Action: Follow the same actions described in the preceding error message, "OCR version is inconsistent amongst the nodes.".
OCR integrity is invalid.
Cause: The data integrity of the OCR is invalid, which indicates that OCR storage is corrupted
Action: Follow the same actions described in the preceding error message, "Unable to obtain OCR integrity details from nodes:".
OCR ID is inconsistent among the nodes.
Cause: One or more nodes list the OCR in a different location.
Action: Follow the same actions described in the preceding error message, "OCR version is inconsistent amongst the nodes."

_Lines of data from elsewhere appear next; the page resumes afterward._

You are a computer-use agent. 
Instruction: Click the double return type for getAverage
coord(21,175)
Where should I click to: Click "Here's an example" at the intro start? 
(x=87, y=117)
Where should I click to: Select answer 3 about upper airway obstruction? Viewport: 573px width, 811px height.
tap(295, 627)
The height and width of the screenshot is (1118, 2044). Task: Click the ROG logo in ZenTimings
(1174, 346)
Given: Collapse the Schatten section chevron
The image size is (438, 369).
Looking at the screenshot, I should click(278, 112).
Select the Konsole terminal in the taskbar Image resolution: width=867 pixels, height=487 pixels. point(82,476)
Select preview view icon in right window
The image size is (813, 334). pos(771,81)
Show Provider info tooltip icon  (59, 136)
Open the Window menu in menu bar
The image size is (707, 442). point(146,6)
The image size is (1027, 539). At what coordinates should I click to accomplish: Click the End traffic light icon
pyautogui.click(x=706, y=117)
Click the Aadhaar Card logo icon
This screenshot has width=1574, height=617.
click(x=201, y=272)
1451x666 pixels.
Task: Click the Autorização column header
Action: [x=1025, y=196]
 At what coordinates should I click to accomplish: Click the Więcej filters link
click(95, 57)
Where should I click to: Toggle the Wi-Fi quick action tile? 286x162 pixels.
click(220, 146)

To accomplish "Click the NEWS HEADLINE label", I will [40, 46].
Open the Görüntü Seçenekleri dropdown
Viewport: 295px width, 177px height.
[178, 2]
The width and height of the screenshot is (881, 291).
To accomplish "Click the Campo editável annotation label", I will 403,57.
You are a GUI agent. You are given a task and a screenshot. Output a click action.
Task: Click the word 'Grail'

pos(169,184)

4.3.4 Oracle Clusterware Background Processes

The following processes must be running in your environment after the Oracle Clusterware installation for Oracle Clusterware to function:

  • oprocd: Process monitor for the cluster.

  • evmd: Event manager daemon that starts the racgevt process to manage callouts.

  • ocssd: Manages cluster node membership and runs as oracle user; failure of this process results in node restart.

  • crsd: Performs high availability recovery and management operations such as maintaining the OCR. Also manages application resources and runs as root user and restarts automatically upon failure.